WHAT TO DO: For this exercise, copy exactly every line from the one holding "Task: Select the" through the end of the data, both included. Omit pictures.

DATA LISTING Start Marker

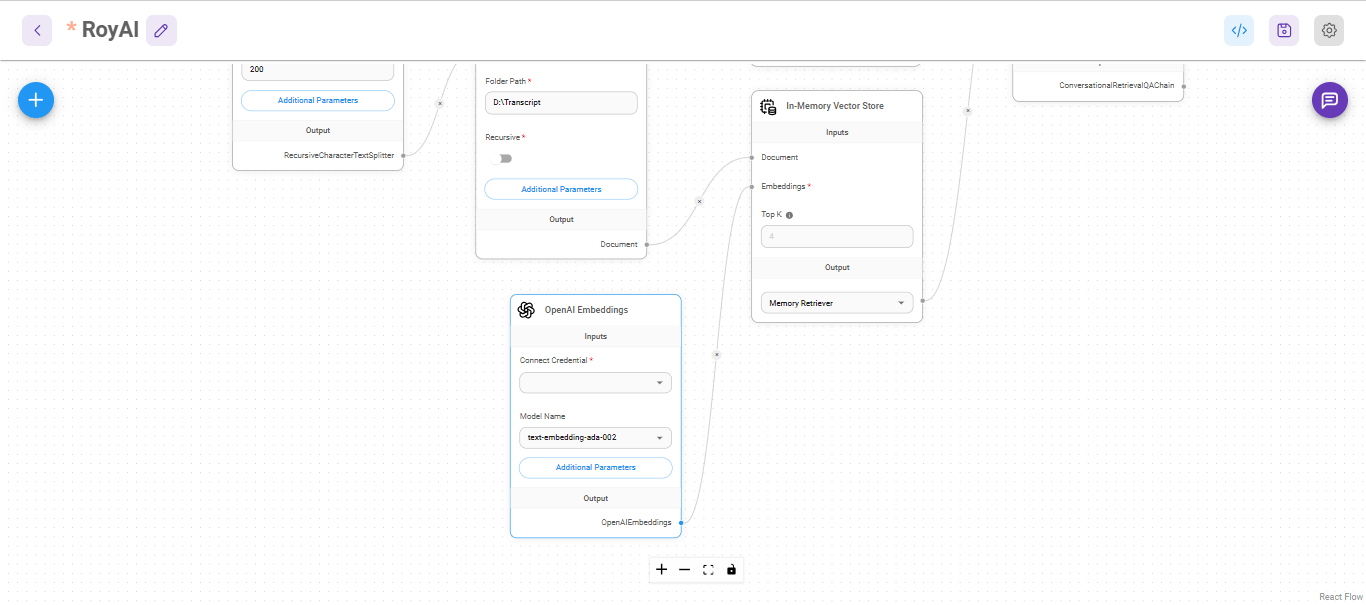
Task: Open chatflow settings gear
Action: coord(1329,30)
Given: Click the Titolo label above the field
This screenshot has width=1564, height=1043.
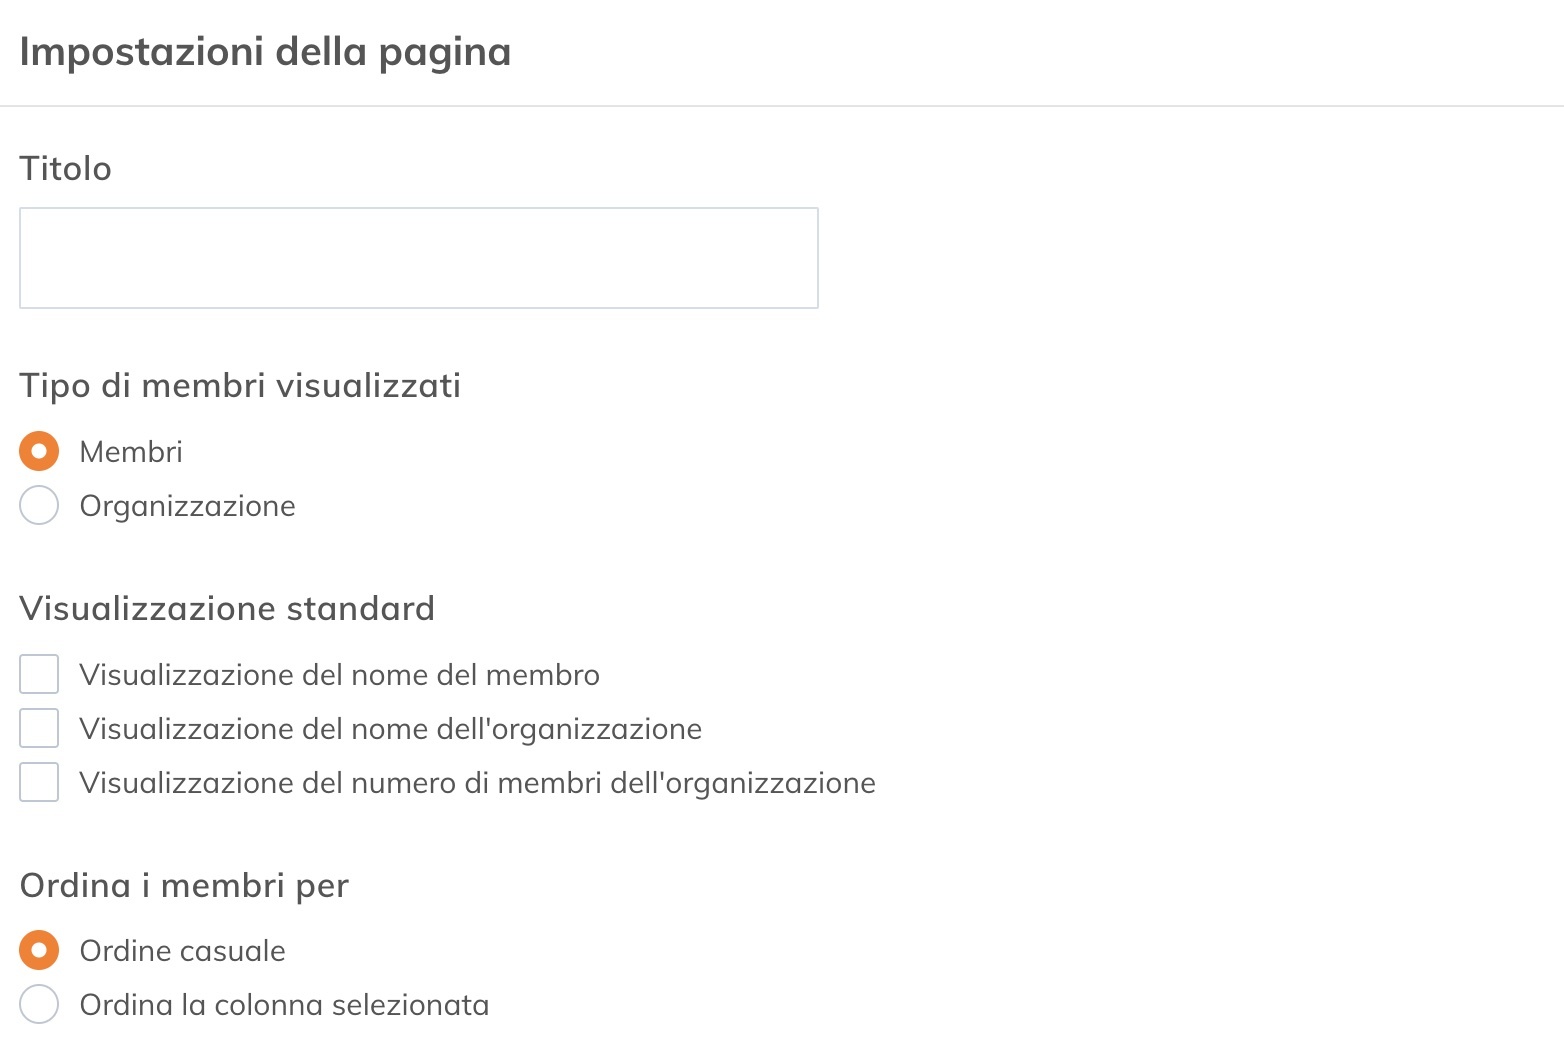Looking at the screenshot, I should tap(65, 168).
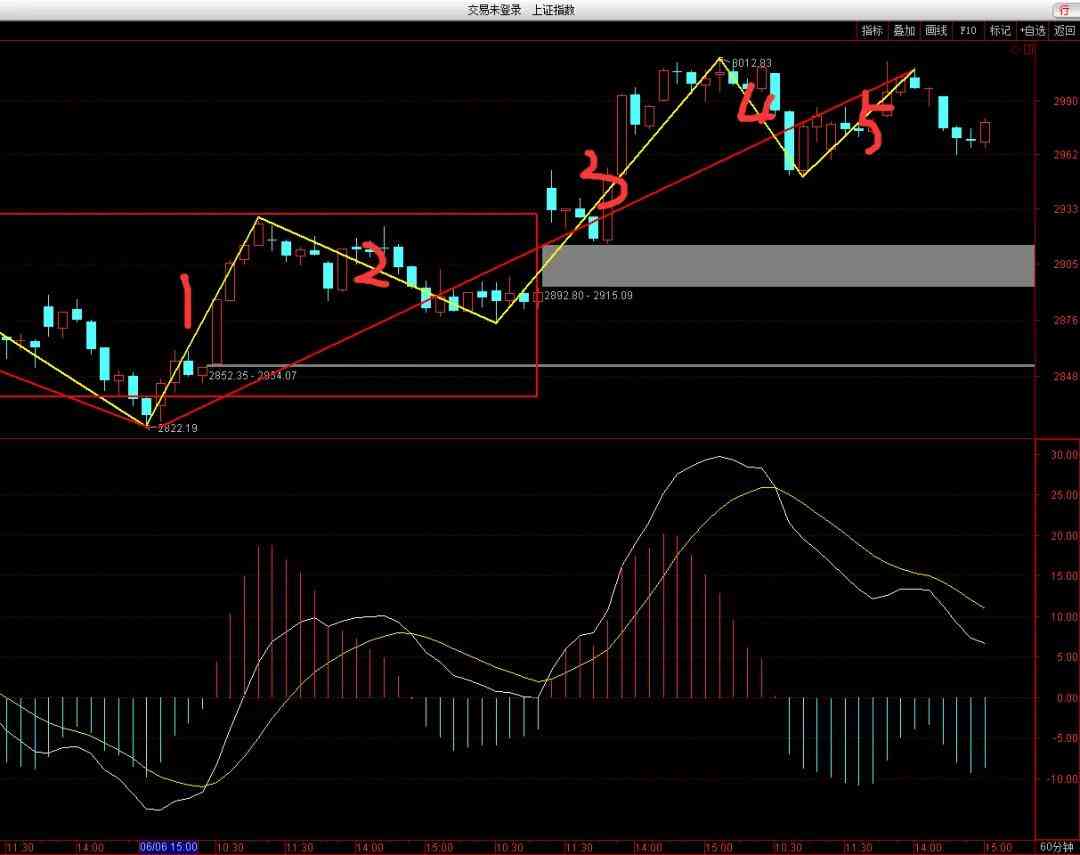Open the F10 company info button
This screenshot has width=1080, height=855.
[968, 31]
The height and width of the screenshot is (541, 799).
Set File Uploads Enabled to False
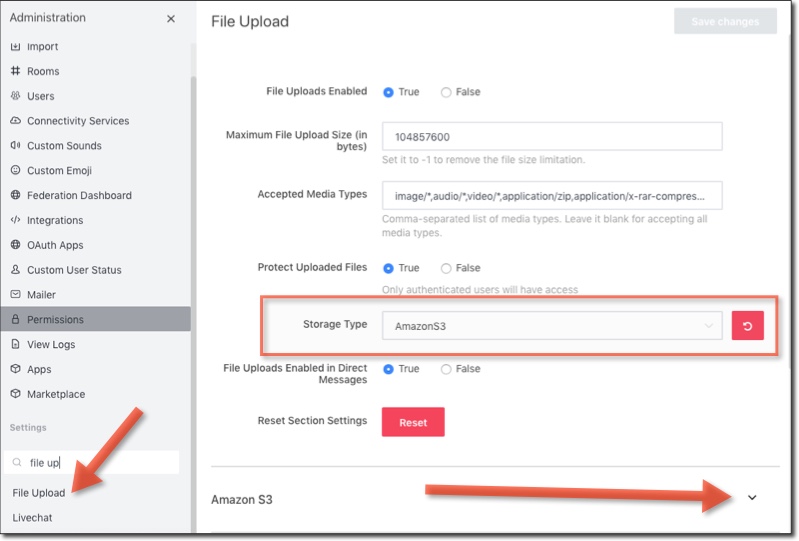(446, 92)
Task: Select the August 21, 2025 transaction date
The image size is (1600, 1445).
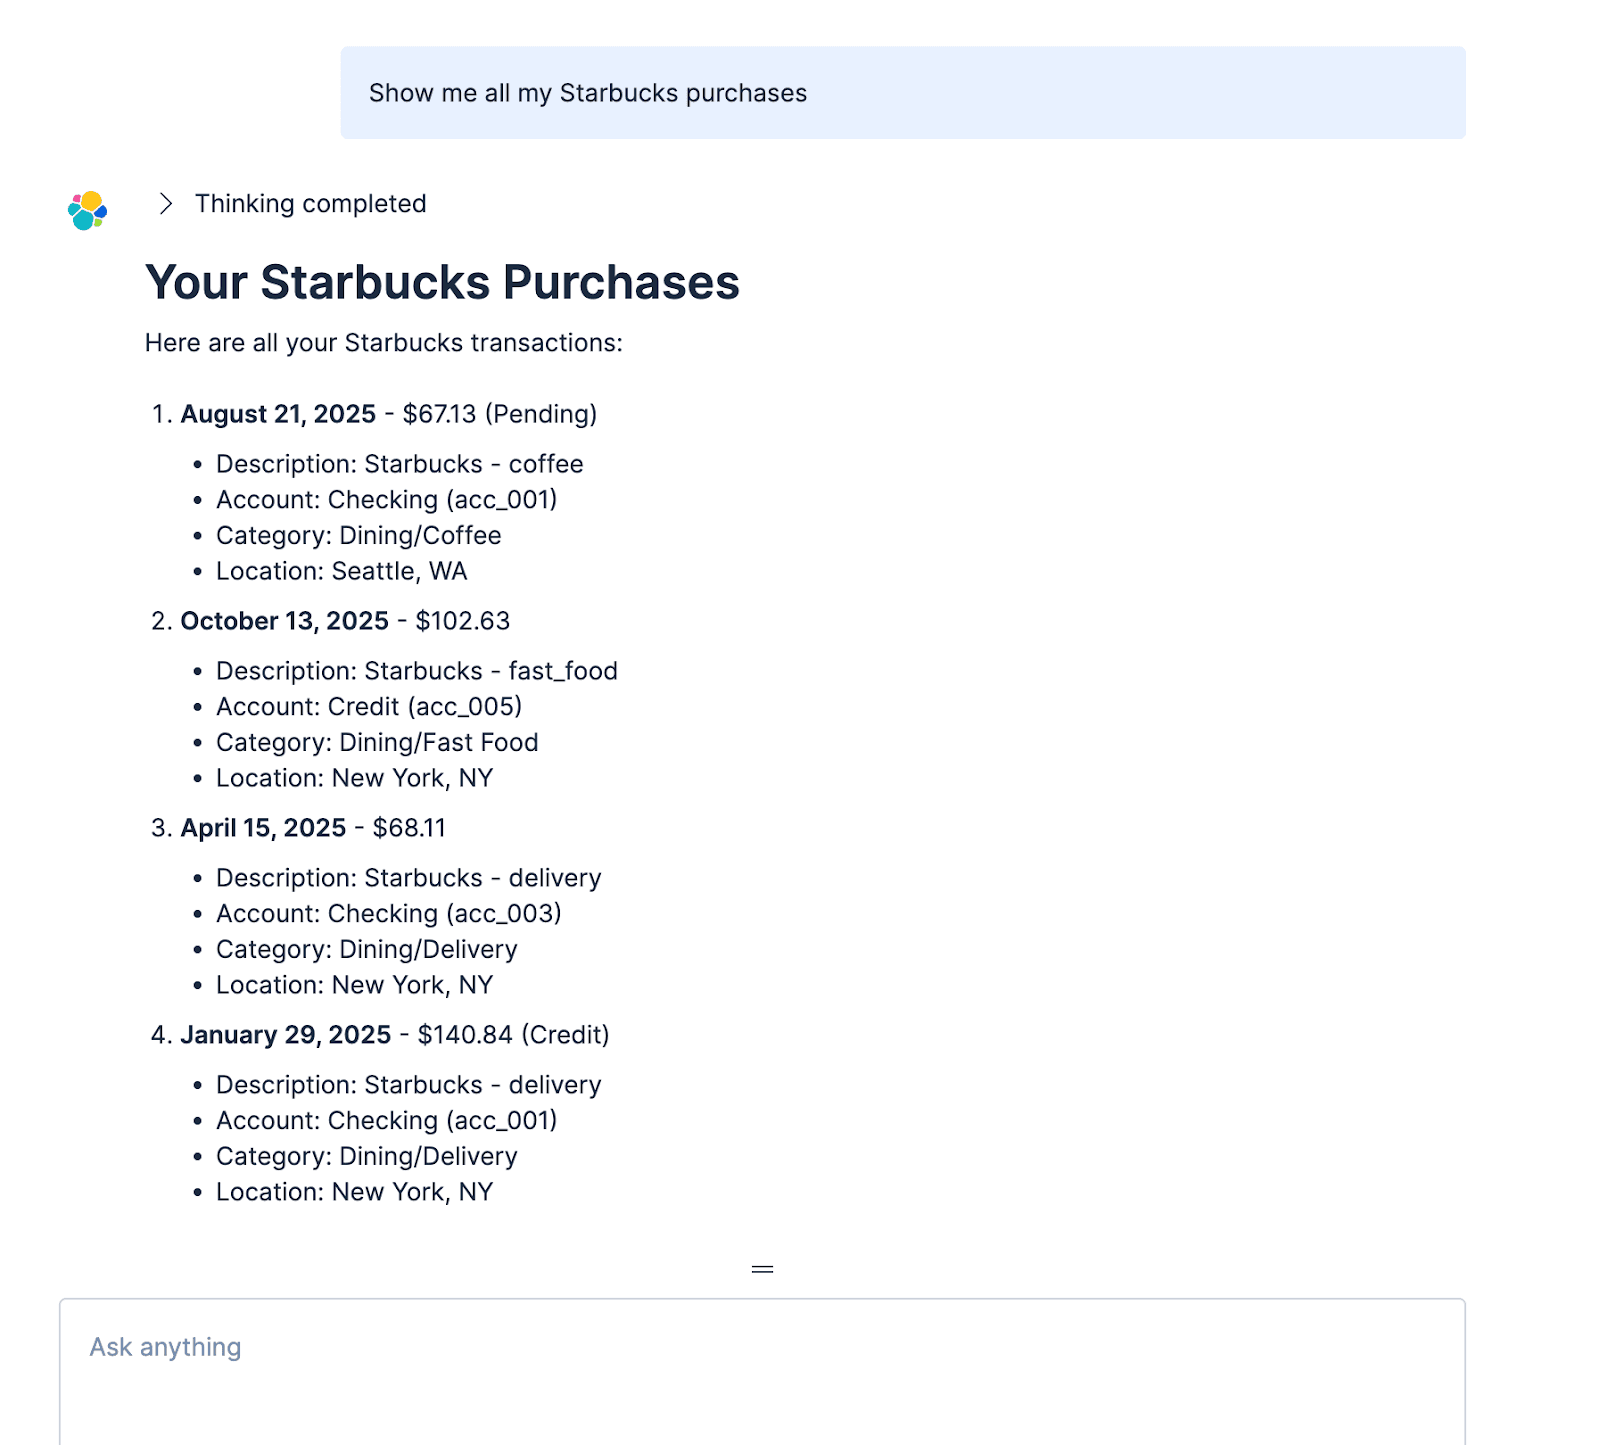Action: click(x=278, y=414)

DATA LISTING End Marker

TASK RESPONSE:
Task: Select the August 21, 2025 transaction date
The image size is (1600, 1445).
Action: click(x=278, y=414)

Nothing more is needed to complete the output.